If I provide you a checklist it might be easier for you to follow along and keep track.

— Stop wearing the clothes I’ve been told to wear
— Start wearing sleeveless tops, shorts, and skirts above the knee
— Stop weekly attendance at Sunday service
— Breathe deeply when church members openly judge me and call my attention to my sins
— Actively engage in debriefing conversations with my daughter about what she is being told and taught and wonder if the entire world might actually stop spinning if we walk away entirely
— Remind myself my daughter’s accusation of me wearing a bikini is a sin is not my daughter’s thought but one planted in her by someone else
— Imagine, again, a world in which we live without the weight of what is expected, required and obligatory
— Show up to therapy and talk out loud to the sofa across from mine using language I was never taught correlated to marriage, relationship, and love. Words like rape and sexual abuse
— See that healing a wound I didn’t know I had will require behaving in a way I didn’t know I was allowed and I will, like Eve, sin in the eyes of others but in my own eyes, heart, and soul understand the necessity of knowing I am not broken and be known by a man
— Go DEEP with the guilt of my learned bad behavior, spend countless sleepless nights praying and pleading with my God for forgiveness, understanding, and desperation that He not take my daughter from me, that the earth remain intact and not swallow me whole, that my sins not be as visible as Hester’s scarlet letter
— Drop therapy for making me feel worse on the other side of a session on the couch than progressing or understanding anything
— Know in my heart that constantly revisiting the past is no way to create a future
— Go back to school. Sure. Get a master’s degree in Spiritual Psychology because that’s the obvious thing to do
— Reinvent God and my entire relationship to Him. Wow. He is so much bigger than I ever understood before
— Say “FUCK” for first time
— Recognize that using the words SHIT, FUCK and DAMN take practice to incorporate into my vernacular — for others’ comfort and my own
— Send my daughter to university in a city too far from my heart
— Begin what may be a lifetime of grieving the vacancy left in her absence, a void from 18 years of daily loving no longer with me
— Sell my home and downsize into a city that is too small to hold me
— Move across the country to check off others’ dream of LA living that was never my own
— Keep dreaming
— Survive LA
— Complete my graduate studies
— Fall in love with being my Self
— Reconnect and reinvent relationship with my brother, be fully and truly seen by him — the first and only member of my family to reach out to me for understanding, for loving and being together by choice
— Receive my dad’s cancer diagnosis with a criss-cross applesauce move back across the country, carrying and keeping only that which fits into the Civic. Nothing else matters.

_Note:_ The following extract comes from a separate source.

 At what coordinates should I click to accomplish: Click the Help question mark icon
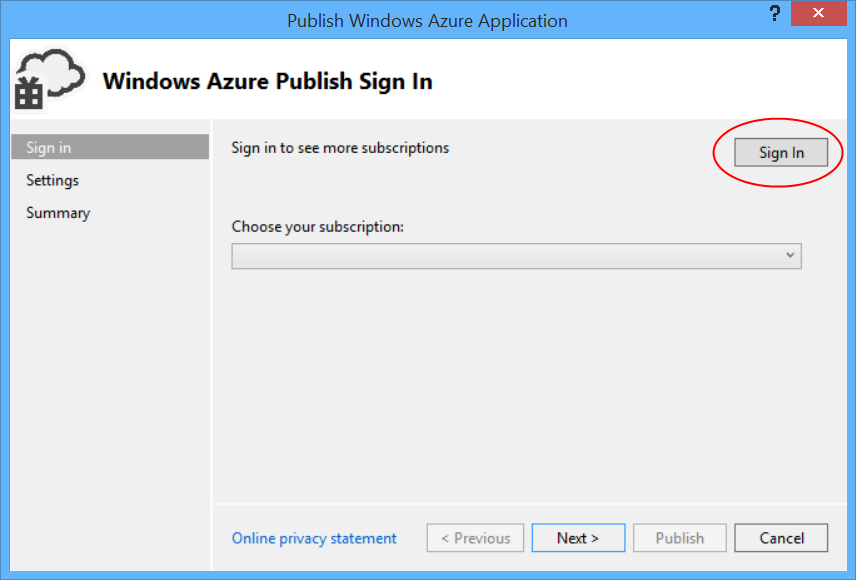tap(774, 13)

— For the first time in my 47 years come home as my Self, wholly, fully, in my loving
— Live simply as the presence of Love, loving both my parents exactly where, who and why they are. I am Love. And I am loving every single minute.
— Meet Grief again and in an entirely new on June 29, 2020
— Take a deep breath and taste a mimosa because the earth won’t swallow me, my mom still loves me, my daughter will always be mine and I will keep creating me. With love. As love. Only always.